That said, you should probably still pay the light bill

Apparently, some researchers have happened upon an old philosophy class notion: namely, that we can’t actually know whether or not the world around us is real. This, combined with the ongoing increase in computing power, led them to the conclusion that humans may eventually decide to model the whole world in much the same way millions play with Sims. Denizens therein would not be aware that they weren’t real, natch (see also the works of the Wachowski brothers).

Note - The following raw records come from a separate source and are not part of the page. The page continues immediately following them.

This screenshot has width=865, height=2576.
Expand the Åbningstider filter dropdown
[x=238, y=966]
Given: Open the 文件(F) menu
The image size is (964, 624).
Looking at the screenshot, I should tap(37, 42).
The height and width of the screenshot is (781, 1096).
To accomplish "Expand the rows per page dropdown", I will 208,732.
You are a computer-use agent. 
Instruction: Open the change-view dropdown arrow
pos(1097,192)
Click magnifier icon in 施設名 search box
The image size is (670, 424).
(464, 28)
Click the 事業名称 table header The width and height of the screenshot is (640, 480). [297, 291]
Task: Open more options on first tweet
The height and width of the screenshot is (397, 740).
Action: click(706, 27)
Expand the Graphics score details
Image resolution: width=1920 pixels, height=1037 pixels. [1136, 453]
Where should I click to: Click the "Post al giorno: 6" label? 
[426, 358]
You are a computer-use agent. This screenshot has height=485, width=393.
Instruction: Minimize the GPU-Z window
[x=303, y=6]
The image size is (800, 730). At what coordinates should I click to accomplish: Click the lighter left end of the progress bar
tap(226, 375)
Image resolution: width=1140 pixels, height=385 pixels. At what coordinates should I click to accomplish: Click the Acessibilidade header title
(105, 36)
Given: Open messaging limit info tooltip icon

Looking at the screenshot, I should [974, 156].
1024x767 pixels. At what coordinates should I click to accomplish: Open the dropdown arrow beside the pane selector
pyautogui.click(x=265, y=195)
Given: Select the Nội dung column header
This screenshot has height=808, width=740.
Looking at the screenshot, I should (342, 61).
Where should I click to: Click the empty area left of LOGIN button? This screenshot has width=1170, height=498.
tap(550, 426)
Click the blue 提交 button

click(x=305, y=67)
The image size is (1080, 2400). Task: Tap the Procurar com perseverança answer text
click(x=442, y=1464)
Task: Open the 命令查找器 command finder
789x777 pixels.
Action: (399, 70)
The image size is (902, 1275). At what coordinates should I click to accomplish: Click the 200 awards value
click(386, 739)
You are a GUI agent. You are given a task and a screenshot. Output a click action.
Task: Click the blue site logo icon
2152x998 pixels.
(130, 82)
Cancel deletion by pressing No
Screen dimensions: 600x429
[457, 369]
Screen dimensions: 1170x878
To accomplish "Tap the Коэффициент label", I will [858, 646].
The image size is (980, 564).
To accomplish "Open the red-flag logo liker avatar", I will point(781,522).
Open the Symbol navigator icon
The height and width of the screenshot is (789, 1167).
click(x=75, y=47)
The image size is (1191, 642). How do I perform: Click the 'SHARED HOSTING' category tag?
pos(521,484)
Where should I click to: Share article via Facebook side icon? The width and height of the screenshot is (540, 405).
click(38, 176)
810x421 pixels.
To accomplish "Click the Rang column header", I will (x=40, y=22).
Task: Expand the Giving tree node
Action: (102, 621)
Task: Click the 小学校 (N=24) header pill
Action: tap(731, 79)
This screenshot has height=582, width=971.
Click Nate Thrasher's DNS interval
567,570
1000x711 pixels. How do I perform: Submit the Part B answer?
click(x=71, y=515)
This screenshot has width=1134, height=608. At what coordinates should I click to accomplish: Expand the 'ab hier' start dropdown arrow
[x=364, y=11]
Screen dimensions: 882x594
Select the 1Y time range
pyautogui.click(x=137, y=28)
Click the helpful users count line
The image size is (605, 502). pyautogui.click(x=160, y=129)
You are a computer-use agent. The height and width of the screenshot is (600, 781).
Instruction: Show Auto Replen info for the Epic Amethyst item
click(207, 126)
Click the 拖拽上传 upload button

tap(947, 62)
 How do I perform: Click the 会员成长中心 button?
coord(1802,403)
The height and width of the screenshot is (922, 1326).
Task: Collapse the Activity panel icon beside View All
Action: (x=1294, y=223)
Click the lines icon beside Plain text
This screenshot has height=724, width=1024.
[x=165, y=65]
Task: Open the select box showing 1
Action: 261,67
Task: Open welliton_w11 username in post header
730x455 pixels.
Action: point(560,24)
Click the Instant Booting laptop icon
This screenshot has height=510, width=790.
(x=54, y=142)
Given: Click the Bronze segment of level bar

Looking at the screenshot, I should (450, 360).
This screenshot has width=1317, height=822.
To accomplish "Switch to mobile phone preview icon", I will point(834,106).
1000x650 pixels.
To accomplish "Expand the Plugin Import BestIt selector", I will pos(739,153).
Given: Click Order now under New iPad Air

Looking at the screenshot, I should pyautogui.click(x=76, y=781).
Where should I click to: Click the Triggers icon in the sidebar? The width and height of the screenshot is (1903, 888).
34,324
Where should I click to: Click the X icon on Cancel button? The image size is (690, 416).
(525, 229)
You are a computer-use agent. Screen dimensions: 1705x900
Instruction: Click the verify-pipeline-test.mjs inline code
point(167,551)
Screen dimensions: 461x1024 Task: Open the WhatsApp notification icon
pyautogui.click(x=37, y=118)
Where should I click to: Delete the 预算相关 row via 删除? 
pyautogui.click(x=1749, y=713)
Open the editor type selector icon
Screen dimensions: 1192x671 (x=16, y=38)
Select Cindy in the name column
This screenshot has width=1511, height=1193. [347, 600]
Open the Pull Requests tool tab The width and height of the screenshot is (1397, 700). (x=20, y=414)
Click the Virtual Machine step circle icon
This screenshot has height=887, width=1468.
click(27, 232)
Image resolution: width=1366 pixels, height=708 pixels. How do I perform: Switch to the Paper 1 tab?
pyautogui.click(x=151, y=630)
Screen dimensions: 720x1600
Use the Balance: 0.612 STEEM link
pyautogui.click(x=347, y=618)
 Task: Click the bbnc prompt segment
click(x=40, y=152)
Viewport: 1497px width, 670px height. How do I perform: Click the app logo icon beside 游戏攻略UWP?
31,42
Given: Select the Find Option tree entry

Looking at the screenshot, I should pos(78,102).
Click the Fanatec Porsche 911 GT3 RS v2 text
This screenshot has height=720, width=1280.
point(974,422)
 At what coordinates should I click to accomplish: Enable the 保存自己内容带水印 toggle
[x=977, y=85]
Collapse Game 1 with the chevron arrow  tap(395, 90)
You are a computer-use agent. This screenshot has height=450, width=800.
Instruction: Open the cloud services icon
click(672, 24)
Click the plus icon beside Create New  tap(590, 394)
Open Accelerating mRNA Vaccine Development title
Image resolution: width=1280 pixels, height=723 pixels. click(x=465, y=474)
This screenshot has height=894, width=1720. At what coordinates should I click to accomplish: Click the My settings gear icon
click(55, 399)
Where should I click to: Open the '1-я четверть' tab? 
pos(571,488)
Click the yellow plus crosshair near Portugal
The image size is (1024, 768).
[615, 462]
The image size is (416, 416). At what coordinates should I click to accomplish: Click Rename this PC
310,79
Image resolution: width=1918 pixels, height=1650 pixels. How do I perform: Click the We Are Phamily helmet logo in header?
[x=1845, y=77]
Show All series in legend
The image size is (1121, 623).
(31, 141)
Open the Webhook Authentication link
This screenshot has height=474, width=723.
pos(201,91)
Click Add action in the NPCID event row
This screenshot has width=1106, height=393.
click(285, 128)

This all ties into Cartesian thought; ol’ Rene is the one who gave us “Cogito, ergo sum,” or “I think, therefore I am.” It’s less a statement of being than an affirmation that this, in fact, is all we can really know. If we can think, we must exist in some form, somehow, somewhere. We take everything else on faith.

Our first exposure to this was, like many others’, in a freshman philosophy class 20 years ago. Dr. Hestevold asked us one morning something along the lines of how much we trusted our senses and perceptions, and how firm we were in our conviction that we were actually sitting in ten Hoor Hall, on the campus of the University of Alabama, in the year 1987. Virtually everyone agreed that, yes, this was the truth, so he passed out a letter (mimeographed blue ink on ever-so-slightly damn paper!) that we paraphrase for you now:

Greetings!

I’m sure you’ll agree the simulation is a smashing success! Every aspect of late-20th-century life has been modeled with the greatest degree of accuracy possible, right down to my old colleague Scott Hestevold, who tragically passed away in 2006. You are, of course, safe and sound on a table in my laboratory in Switzerland, though we’ve conditioned your brain to view this information as only slightly more credible than the ravings of a streetcorner madman.

We’ll have a fine meal when you emerge, which we’ve planned for a few hours from now as you perceive time.